There is no record of Adriaen van der Donck's death, but he was alive during the summer of 1655, and a statement by Peter Stuyvesant in early 1656 seems to indicate he was dead. He probably died at his farm in one of a series of Indian raids in September 1655, called the Peach Tree War. He was survived in New Netherland by his wife and by his parents, whom he had separately convinced to immigrate.Although the manner of his death is not described anywhere, it is is known that his estate was raided by the Indians during that time so it's very possible that his death was a result of this.



When Adriaen van der Donck died in 1655, he left his estate to his wife. Colen–Donck remained in her possession until 1667, when it was disposed of in several sales.
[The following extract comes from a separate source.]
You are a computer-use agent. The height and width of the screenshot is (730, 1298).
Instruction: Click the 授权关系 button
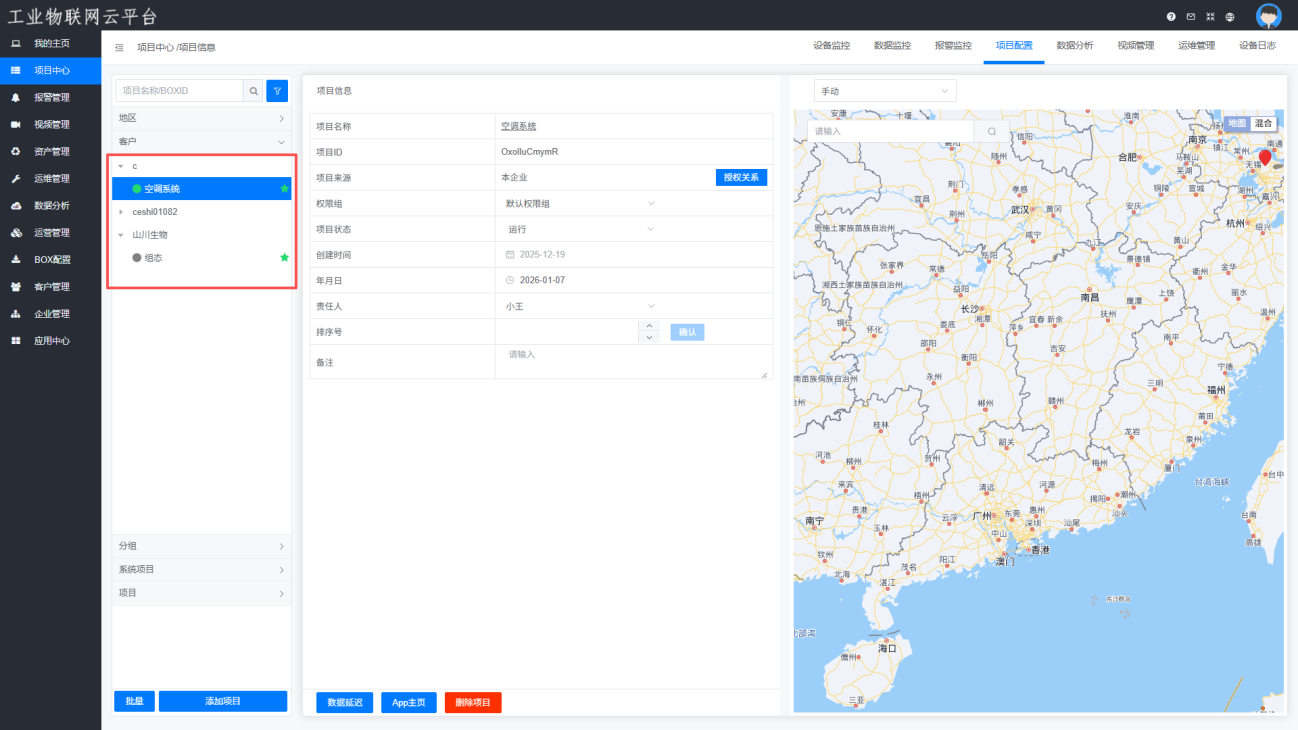tap(741, 177)
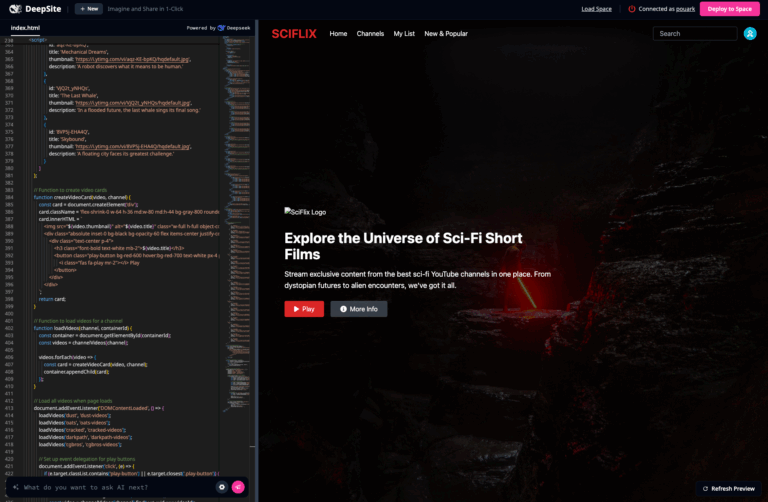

What still remained of the property afterwards was divided into thirds and sold in 1672. One of the three purchasers was Frederick Philipse, who thus came to own a large part of "The Yonkers." The land would remain in the hands of the Philipse family for more than one hundred years.



Though the English eventually took over the colony, the city of New Amsterdam retained the municipal charter van der Donck had lobbied for, including uniquely Dutch features, such as a guarantee of free trade.

In 1664, as the result of an Anglo-Dutch war, the Dutch ceded their colony to the English and New Amsterdam became New York


A.D. September 1609, Henry Hudson's ship "The Half Moon" sailed up the North river that now bears his name. It approached the present site of Yonkers and dropped anchor.

Here a number of bark huts were clustered about a spot where a stream flowed into the river, marking a native American settlement. The village was called Nappeckamack (rapid water settlement) and the stream was called the Neperah. The native American villagers living on the banks of the Neperah were confederated with the Mohicans. They were of Algonquin lineage, Mohican tribe and Manhattes family. Their sachem, Tackarew, would later sell much of this land to the Dutch settler Adriaen van der Donck. (Another group, the Weckquaeskecks, occupied the area between what is today the Saw Mill River and the Bronx River.)